| RECORDS FOR PROCESSING |
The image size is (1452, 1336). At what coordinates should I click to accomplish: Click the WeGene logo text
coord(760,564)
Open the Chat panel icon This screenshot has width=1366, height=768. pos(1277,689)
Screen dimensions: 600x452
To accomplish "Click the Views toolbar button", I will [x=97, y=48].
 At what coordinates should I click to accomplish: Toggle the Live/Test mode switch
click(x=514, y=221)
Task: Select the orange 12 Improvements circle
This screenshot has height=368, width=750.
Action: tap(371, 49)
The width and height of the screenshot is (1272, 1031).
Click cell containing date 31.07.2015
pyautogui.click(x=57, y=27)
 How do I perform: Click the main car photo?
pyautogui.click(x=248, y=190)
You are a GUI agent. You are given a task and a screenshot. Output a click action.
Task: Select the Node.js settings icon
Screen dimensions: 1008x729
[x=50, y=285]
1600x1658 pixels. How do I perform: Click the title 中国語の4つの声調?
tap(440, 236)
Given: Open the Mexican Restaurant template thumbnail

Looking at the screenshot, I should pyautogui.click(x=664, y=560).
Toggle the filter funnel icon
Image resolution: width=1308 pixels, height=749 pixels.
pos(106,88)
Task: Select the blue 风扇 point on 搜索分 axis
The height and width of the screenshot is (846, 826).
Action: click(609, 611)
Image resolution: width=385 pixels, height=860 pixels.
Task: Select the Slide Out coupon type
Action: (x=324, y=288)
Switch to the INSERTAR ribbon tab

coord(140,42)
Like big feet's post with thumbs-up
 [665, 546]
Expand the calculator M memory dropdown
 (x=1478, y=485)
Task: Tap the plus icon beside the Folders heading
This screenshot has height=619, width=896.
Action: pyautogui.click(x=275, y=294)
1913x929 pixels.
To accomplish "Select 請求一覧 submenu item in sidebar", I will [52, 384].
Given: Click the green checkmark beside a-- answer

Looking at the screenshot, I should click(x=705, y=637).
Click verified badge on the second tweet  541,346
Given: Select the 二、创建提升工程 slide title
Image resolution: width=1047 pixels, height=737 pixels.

| TASK BRIEF |
Write out again, unchanged, every line from the line containing "Given: Open the" to the final line of the material above.

| COMPLETED TASK |
Given: Open the Mexican Restaurant template thumbnail

Looking at the screenshot, I should pyautogui.click(x=664, y=560).
Toggle the filter funnel icon
Image resolution: width=1308 pixels, height=749 pixels.
pos(106,88)
Task: Select the blue 风扇 point on 搜索分 axis
The height and width of the screenshot is (846, 826).
Action: click(609, 611)
Image resolution: width=385 pixels, height=860 pixels.
Task: Select the Slide Out coupon type
Action: (x=324, y=288)
Switch to the INSERTAR ribbon tab

coord(140,42)
Like big feet's post with thumbs-up
 [665, 546]
Expand the calculator M memory dropdown
 (x=1478, y=485)
Task: Tap the plus icon beside the Folders heading
This screenshot has height=619, width=896.
Action: pyautogui.click(x=275, y=294)
1913x929 pixels.
To accomplish "Select 請求一覧 submenu item in sidebar", I will [52, 384].
Given: Click the green checkmark beside a-- answer

Looking at the screenshot, I should click(x=705, y=637).
Click verified badge on the second tweet  541,346
Given: Select the 二、创建提升工程 slide title
Image resolution: width=1047 pixels, height=737 pixels.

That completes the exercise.